*QUESTIONS DE LECTURE:*
1. Recopiez mot pour mot le passage de l'extrait sur Sainte-Hélène qui va de « Quelle belle découverte » jusqu'à « que fut Sainte-Hélène. » inclus.
2. D'après l'extrait sur Sainte-Hélène, que répondez-vous aux questions suivantes ?
(a) Comment s'appelle la petite capitale de l'île ?
(b) En quelle année Jean-Paul Kauffmann s'est-il retrouvé otage au Liban ?
(c) En quelle année les deux Anglaises ont-elles visité Versailles ?

*EXTRAIT DE PAGE:*
_ _ _ _ _ _ _
Imaginez une île perdue, dans l'océan atlantique, petit point à mi-chemin des côtes africaines et de celles de l'Amérique du Sud. Une ile battue par les vents violents, aride, dont la vision frappe par sa banalité. Curieuse apparition que cette ile volcanique. La petite capitale de Jamestown apparaît étranglée entre deux montagnes comme un couloir étroit. Sa vision suscite une angoisse devant cette île britannique qui fut le tombeau de Napoléon, un immense amas de rochers sur lesquels les vagues viennent se fracasser. L'apparition de l'île étreint par la sensation d'être confronté subitement au poids de l'Histoire.

Quelle belle découverte que ce livre chroniqué par @Bobo1001 ! Babelio est une vraie mine d'or.

Merci monsieur Kauffmann d'avoir su si bien nous transmettre vos émotions, votre compassion pour cet empereur déchu. J'avais quelques appréhensions à vous lire, peut-être la crainte d'un style trop savant, trop érudit qui ne m'eut pas autorisée le plaisir que j'ai eu à vous lire.

Seul, un homme tel que Jean-Paul Kauffmann qui a vécu la réclusion dans sa chair, dans son coeur, qui s'est retrouvé otage en 1985 au Liban avec feu Michel Seurat, pouvait à ce point nous faire ressentir ce que peut représenter cette prison à ciel ouvert que fut Sainte-Hélène.

« Je n'ai jamais pris au sérieux l'aventure des deux Anglaises qui, visitant Versailles en 1901, affirmèrent avoir été transportées en l'an 1789. Et pourtant, j'ai l'impression à cet instant de subir une hallucination. La sensation confuse du passé se cristallise soudain en une vision absolument nette comme si devant moi venait de s'opérer un phénomène inconcevable : la réversibilité du temps. Son ruissellement s'est répandu dans une autre direction ». Quel trouble n'est-ce pas et pourtant …..il est des lieux où les murs nous parlent !
_ _ _ _ _ _ _
*DONNÉES FOURNIES:*
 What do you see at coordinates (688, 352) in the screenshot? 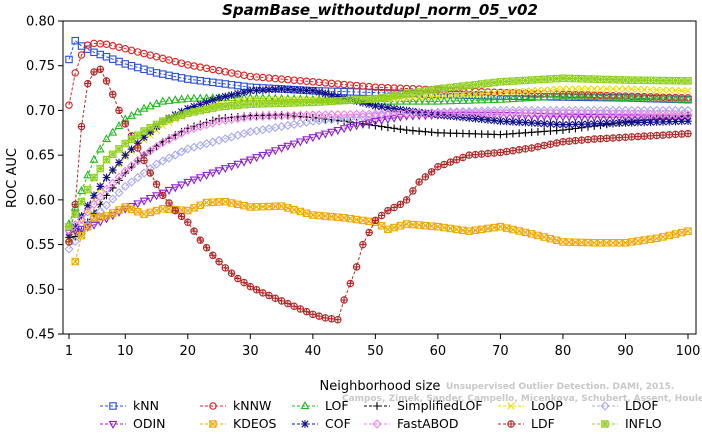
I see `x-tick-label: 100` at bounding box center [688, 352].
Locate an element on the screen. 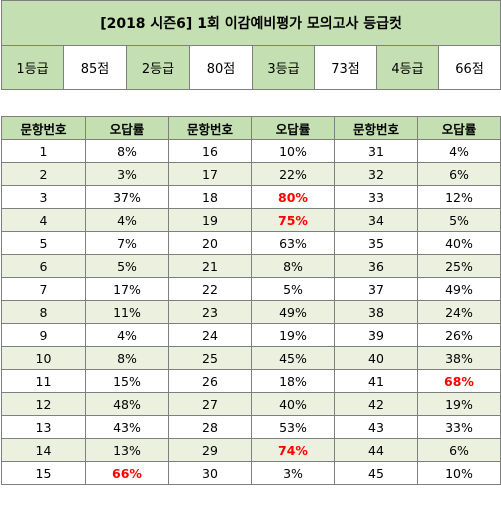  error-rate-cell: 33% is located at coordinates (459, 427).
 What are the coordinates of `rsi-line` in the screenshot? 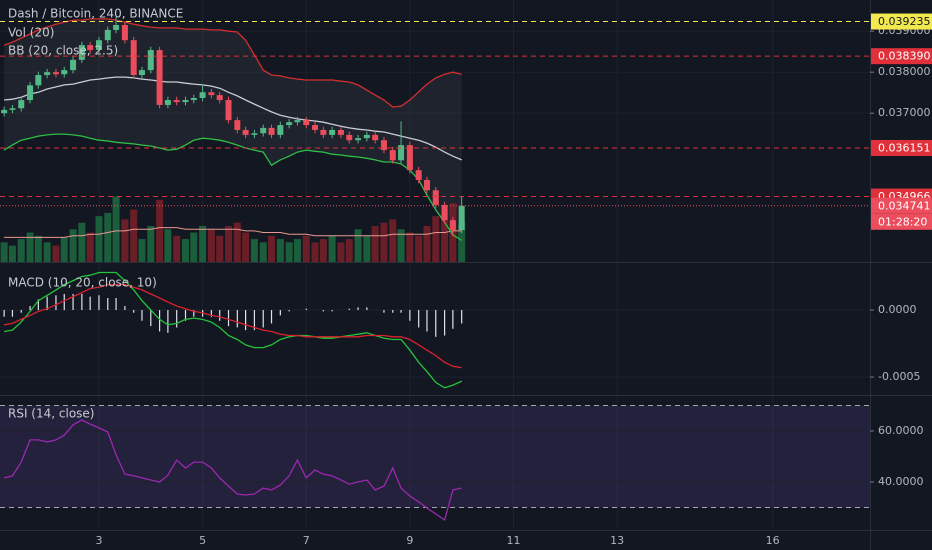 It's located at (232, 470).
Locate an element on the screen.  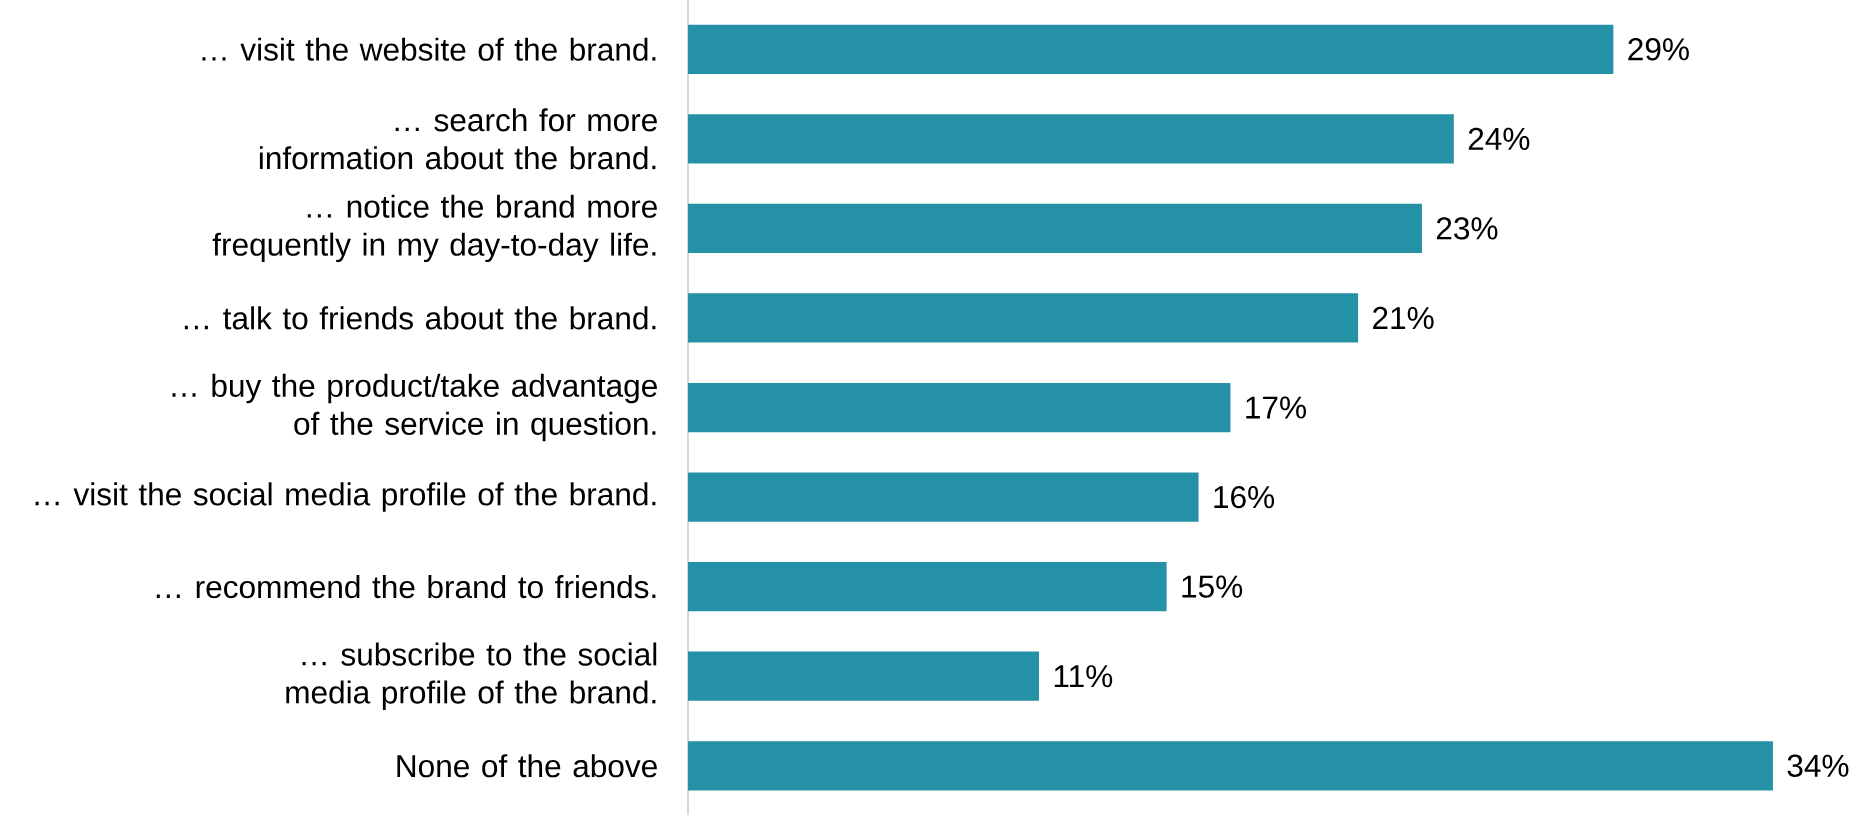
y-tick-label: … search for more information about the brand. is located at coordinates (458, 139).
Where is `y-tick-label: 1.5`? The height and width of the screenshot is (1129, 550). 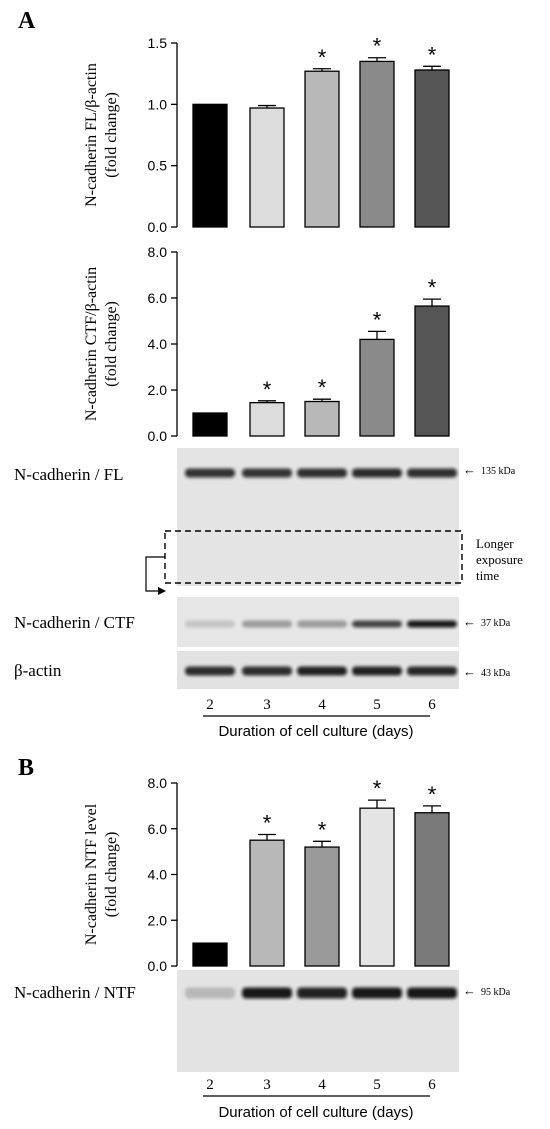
_ _ _ _ _ _ _
*RÉPONSES AUX EXERCICES:*
1.
Quelle belle découverte que ce livre chroniqué par @Bobo1001 ! Babelio est une vraie mine d'or.

Merci monsieur Kauffmann d'avoir su si bien nous transmettre vos émotions, votre compassion pour cet empereur déchu. J'avais quelques appréhensions à vous lire, peut-être la crainte d'un style trop savant, trop érudit qui ne m'eut pas autorisée le plaisir que j'ai eu à vous lire.

Seul, un homme tel que Jean-Paul Kauffmann qui a vécu la réclusion dans sa chair, dans son coeur, qui s'est retrouvé otage en 1985 au Liban avec feu Michel Seurat, pouvait à ce point nous faire ressentir ce que peut représenter cette prison à ciel ouvert que fut Sainte-Hélène.

2.
(a) Jamestown.
(b) En 1985.
(c) En 1901.